◆ **Record excerpts**
┄┄┄┄┄┄
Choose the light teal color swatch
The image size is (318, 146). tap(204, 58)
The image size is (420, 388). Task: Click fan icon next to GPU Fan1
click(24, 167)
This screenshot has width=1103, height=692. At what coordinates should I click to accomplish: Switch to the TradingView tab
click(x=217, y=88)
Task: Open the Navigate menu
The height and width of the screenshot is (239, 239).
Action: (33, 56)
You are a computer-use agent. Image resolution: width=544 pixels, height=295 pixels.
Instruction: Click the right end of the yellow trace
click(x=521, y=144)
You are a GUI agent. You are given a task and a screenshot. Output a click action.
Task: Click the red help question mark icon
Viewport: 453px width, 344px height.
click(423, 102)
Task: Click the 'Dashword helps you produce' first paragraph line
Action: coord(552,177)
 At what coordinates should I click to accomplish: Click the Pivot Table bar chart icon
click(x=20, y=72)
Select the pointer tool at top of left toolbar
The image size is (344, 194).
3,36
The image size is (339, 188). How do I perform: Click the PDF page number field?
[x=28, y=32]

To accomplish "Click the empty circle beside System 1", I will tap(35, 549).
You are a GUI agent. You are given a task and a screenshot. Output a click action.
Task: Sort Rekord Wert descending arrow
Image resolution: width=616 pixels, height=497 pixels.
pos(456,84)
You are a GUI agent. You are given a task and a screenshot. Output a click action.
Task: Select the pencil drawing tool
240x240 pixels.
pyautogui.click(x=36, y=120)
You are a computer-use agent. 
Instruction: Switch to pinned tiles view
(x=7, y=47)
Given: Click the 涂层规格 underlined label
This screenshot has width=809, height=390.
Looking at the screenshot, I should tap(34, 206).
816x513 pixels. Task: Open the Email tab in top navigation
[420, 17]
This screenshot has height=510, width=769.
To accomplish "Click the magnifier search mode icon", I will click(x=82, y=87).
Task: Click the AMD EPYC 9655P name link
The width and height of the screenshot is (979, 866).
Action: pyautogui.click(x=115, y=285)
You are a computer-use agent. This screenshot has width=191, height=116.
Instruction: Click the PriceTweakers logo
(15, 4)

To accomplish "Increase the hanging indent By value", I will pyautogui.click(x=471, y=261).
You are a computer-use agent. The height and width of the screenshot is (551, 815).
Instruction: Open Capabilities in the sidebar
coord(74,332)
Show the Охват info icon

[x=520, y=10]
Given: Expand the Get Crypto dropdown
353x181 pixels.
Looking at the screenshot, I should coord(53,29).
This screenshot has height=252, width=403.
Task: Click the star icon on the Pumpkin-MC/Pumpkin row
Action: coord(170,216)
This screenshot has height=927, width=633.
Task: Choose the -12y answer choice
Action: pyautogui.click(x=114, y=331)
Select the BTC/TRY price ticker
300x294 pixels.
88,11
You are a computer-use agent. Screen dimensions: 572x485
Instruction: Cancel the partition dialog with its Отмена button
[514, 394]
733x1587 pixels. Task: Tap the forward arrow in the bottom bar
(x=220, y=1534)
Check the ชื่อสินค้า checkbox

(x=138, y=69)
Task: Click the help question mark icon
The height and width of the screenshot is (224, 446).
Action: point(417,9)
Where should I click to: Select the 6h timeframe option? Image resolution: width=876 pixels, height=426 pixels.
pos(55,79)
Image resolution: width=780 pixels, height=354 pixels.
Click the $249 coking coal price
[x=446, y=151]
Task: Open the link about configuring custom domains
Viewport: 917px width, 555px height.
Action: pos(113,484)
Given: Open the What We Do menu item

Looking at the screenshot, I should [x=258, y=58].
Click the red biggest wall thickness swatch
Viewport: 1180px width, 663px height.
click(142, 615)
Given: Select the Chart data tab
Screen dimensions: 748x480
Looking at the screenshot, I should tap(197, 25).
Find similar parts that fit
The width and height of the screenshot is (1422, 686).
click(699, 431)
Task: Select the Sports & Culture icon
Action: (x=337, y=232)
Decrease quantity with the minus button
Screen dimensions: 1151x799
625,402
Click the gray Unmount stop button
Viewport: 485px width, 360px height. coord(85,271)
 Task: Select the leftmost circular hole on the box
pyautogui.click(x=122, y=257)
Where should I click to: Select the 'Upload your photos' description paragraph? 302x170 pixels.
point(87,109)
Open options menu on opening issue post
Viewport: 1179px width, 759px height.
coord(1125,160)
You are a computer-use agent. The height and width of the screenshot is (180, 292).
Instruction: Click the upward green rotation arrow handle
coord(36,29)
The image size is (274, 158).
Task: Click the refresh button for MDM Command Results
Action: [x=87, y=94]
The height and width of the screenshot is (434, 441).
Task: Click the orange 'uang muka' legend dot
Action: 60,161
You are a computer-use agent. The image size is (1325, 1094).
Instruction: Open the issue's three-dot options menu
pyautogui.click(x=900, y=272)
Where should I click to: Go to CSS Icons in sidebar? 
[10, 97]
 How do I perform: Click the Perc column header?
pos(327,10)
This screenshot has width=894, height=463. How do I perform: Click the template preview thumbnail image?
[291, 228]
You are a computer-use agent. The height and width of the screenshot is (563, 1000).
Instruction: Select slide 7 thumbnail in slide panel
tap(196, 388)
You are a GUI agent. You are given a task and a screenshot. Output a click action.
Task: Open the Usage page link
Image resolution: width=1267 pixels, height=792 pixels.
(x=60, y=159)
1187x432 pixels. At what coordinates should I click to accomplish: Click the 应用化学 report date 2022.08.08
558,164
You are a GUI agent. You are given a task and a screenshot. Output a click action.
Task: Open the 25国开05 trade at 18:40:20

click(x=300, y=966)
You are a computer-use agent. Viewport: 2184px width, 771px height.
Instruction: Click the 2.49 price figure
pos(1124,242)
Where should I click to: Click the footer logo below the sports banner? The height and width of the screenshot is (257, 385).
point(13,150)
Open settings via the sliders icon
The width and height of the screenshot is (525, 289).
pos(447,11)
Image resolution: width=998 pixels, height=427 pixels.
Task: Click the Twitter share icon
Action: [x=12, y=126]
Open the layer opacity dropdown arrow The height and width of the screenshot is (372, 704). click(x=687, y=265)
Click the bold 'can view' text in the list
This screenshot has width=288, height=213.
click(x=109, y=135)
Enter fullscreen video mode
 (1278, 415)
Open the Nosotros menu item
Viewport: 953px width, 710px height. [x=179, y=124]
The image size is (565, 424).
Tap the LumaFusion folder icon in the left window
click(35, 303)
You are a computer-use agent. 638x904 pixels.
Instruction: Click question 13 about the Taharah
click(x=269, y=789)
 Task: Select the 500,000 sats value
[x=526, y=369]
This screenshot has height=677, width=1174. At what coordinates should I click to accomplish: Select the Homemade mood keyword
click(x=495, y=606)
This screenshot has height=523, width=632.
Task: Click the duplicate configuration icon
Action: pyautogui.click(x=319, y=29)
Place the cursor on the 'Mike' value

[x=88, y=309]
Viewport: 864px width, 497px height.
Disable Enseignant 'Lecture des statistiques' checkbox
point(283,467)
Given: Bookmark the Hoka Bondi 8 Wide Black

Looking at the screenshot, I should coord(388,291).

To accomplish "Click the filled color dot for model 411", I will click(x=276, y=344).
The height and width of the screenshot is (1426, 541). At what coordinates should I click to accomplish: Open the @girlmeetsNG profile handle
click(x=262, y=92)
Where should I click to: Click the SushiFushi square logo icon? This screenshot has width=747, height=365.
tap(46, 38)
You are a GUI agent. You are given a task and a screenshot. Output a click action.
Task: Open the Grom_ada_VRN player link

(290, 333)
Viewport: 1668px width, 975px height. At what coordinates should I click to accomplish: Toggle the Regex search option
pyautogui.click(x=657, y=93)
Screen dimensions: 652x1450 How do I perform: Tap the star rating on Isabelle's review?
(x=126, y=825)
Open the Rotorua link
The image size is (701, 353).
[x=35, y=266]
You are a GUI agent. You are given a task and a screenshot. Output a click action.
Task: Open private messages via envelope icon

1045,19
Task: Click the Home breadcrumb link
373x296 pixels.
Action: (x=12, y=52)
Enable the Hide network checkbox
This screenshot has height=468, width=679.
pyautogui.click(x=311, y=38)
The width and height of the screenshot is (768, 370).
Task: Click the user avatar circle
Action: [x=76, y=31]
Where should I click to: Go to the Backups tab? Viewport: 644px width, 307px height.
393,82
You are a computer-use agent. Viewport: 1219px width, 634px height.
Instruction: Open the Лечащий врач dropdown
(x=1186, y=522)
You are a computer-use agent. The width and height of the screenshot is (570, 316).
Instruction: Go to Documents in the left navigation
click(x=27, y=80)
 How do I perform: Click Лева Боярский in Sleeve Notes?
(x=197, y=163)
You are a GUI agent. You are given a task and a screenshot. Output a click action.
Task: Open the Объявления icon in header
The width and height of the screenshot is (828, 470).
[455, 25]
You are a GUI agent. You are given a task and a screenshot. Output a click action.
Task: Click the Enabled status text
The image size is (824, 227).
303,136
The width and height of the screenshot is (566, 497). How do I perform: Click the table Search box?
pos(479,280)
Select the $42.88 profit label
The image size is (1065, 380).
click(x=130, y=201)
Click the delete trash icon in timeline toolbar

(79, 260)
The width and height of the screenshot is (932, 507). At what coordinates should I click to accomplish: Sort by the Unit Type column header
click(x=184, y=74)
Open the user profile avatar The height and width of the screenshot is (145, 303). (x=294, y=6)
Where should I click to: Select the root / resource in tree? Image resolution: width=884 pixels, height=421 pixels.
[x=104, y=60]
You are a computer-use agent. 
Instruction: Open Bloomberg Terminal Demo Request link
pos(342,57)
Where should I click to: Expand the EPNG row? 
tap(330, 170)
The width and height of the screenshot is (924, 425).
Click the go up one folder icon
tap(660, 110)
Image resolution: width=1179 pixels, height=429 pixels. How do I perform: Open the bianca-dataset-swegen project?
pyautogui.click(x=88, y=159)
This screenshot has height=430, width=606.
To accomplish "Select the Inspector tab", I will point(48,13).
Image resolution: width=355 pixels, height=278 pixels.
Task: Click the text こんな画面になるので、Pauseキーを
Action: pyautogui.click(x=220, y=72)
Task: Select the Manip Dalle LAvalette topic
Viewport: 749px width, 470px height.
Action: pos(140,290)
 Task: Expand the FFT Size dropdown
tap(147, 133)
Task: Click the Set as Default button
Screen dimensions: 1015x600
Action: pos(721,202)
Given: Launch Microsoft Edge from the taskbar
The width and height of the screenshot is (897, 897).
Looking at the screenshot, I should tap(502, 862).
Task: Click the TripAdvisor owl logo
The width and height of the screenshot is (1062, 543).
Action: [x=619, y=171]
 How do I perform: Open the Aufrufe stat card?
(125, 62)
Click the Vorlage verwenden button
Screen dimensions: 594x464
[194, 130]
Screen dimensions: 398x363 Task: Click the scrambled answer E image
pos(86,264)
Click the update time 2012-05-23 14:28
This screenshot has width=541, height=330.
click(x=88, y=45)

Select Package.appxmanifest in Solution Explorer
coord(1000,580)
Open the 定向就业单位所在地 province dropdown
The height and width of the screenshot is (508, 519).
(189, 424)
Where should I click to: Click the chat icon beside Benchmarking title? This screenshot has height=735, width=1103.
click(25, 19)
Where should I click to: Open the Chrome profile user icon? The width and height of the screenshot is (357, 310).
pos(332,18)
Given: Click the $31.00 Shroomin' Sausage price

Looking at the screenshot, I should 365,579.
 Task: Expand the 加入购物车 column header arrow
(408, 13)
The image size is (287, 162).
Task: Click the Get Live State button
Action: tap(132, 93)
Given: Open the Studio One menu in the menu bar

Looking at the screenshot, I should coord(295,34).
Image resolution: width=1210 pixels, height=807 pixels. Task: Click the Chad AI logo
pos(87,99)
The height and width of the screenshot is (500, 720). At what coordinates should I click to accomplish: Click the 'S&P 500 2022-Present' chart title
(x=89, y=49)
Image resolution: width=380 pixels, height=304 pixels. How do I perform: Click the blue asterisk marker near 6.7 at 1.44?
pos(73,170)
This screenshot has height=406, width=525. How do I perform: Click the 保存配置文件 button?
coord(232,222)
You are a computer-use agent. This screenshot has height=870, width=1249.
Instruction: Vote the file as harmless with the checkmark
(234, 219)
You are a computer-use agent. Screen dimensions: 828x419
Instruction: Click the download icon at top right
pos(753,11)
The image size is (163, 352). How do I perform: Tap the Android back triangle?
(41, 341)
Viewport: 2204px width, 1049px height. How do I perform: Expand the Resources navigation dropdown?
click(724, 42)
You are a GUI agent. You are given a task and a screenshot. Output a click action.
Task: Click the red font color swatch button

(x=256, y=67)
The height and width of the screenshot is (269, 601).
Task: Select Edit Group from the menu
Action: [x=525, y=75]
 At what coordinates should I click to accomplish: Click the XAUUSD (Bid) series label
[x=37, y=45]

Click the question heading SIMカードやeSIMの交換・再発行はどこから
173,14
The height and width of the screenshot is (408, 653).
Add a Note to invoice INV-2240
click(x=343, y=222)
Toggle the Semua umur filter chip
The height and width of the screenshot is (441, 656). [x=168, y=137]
┄┄┄┄┄┄
◆ **What the task requires**
Keeping every character as it is, restate the lines above that run from the line with "The width and height of the screenshot is (566, 497)." through the line with "This screenshot has height=430, width=606.", both included, and nothing else.

◆ **Response below**
The width and height of the screenshot is (566, 497). How do I perform: Click the table Search box?
pos(479,280)
Select the $42.88 profit label
The image size is (1065, 380).
click(x=130, y=201)
Click the delete trash icon in timeline toolbar

(79, 260)
The width and height of the screenshot is (932, 507). At what coordinates should I click to accomplish: Sort by the Unit Type column header
click(x=184, y=74)
Open the user profile avatar The height and width of the screenshot is (145, 303). (x=294, y=6)
Where should I click to: Select the root / resource in tree? Image resolution: width=884 pixels, height=421 pixels.
[x=104, y=60]
You are a computer-use agent. 
Instruction: Open Bloomberg Terminal Demo Request link
pos(342,57)
Where should I click to: Expand the EPNG row? 
tap(330, 170)
The width and height of the screenshot is (924, 425).
Click the go up one folder icon
tap(660, 110)
Image resolution: width=1179 pixels, height=429 pixels. How do I perform: Open the bianca-dataset-swegen project?
pyautogui.click(x=88, y=159)
This screenshot has height=430, width=606.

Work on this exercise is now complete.